After 3 days of DC learning about all the requirements we need to hit with our business plan, I flew to LA to go meet our new investors at Next10 (amongst other meetings) and made a pit stop in SF on the way to do a day of meetings there.
All while trying my best to keep the team unblocked and on track with all our product deadlines. It’s been an intense couple weeks to say the least! Gen joined me in LA for meetings as she had a serendipitously timed personal trip, which was really fun! I’m used to doing them alone to keep travel costs down and work moving forward, but it was really rad to have a buddy :)
Journal: what I learned
I want to share a diagram that my good friend Jamie told me about years ago. It’s come up in conversation a few times with friends recently, and I realized what a simple lens it is for us all to look at our work ethic through so I thought you’d all enjoy it this nugget of wisdom: Good, Fast, Nice.
To be successful in a creative / knowledge work setting, *especially* as a gun for hire, you need to be three things:
Good: obviously, you need to be good at what you do. If you’re not good, you should be developing your craft through continual curiosity to get good at it. If you’re not curious enough about what you’re doing, you should look inside yourself and ask why, maybe you’re not doing what you’re meant to be doing?
Fast: you need to deliver on time. If you don’t, people are not going to have you on their A list, because nobody likes to work with someone who is always shifting deadlines. I stress the delivery part of this statement which also includes follow through. Nobody likes to have to check up on projects, ask for progress or push to get follow-through.

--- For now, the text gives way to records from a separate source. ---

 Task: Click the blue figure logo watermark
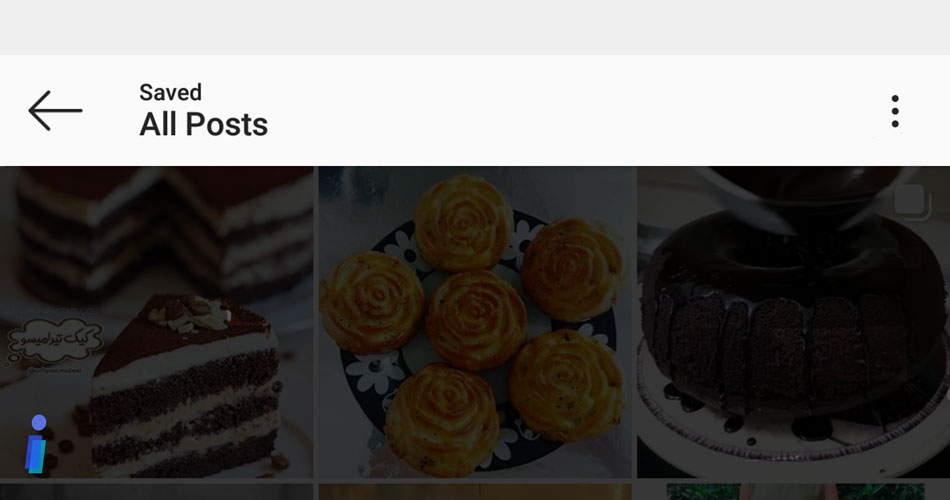click(x=36, y=444)
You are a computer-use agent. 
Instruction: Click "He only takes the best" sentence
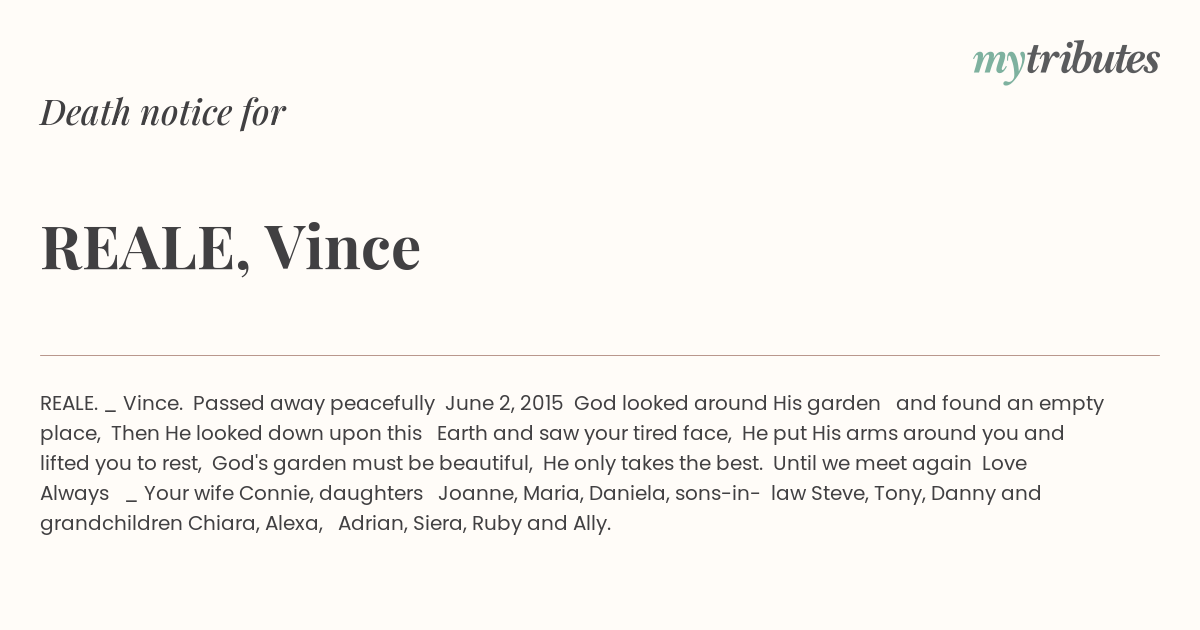click(653, 464)
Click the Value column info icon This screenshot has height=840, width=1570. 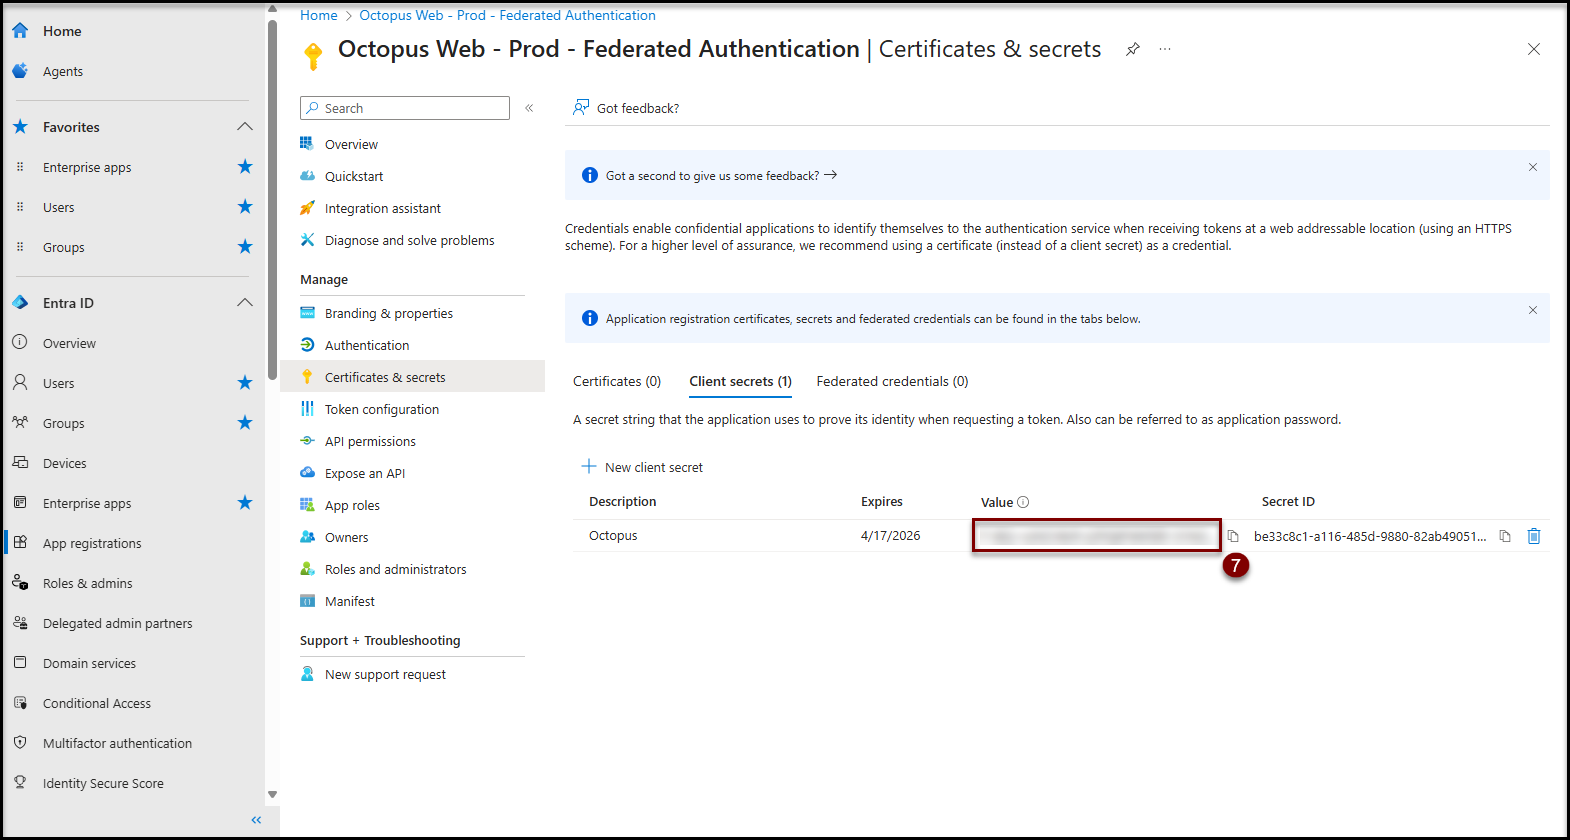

Nice: be pleasant. By nice, I don’t mean “ruinous empathy” where you’re so nice you don’t give critique or tough feedback where it’s warranted, bend over backwards for the people you’re working with and have no boundaries. By nice I mean pleasant. You are simply enjoyable to be around, consistently. You make your colleagues look good. You know that if they shine, you shine.
We’ve all worked with people who are two of these combos:
The jerk who is good and fast: We call them when we’re in a pinch and brace ourselves.
The slowpoke who is good and nice: We call them when can afford to have a long lead time on a project
The B-lister who is nice and delivers on time: We call them when the budget is tight, we can’t get an A-lister, or it’s a project that is appropriate for someone who is still learning to tackle.
What Jamie pointed out to me is that the easiest of these three is to be nice.
Learning to be good takes years. Learning to deliver on time and have follow-through takes a lot of trial and error. These things don’t happen over night.
If you’ve ever talked to a celebrity, or talked to someone who has, one of the first things they point out is how nice that person is. Especially because fame and ego can quickly corrupt grace, people quickly point how how kind and generous that celeb is – with their team, with the interviewer or or person they’re meeting with. If they’re not, we notice and take not right away. I don’t think it’s a huge surprise that some of the biggest stars infamously have insane work ethics and are also known for being gracious and attentive. One of the primary examples is Beyonce.
There’s a poster that looks much nicer than my crappy diagram by British designer Anthony Burrill. This hung in an office I worked in in London. (Normally I hate anything that looks vaguely like a motivational poster that could be shouting at me from a WeWork conference room, but this art was before that era and also it is a very different context in Britain where the language is much more realistic – if not at times even pessimistic – about what one can accomplish within their means and place in society)
Unrelated, I’ve totally turned into that person who dresses all in black and white. Once upon a time I used to be all colors and patterns, and today my suitcase looks like this: super modular, no time for decision making.
If I was doing this all over again, I might have tried to acquire some of these staple pieces before I started doing this job ha. I asked one of our investors Sydney if I should include this image and she was like yea go for it you’re always putting in surprising things ha! I mean, this is real life.
Jams: what I’m into
ICYMI Lizzo and Missy Elliott did a collab. Omggggggg
Also this video by Lily Singh on how to make a Migos song is hilarious if you haven’t seen it yet.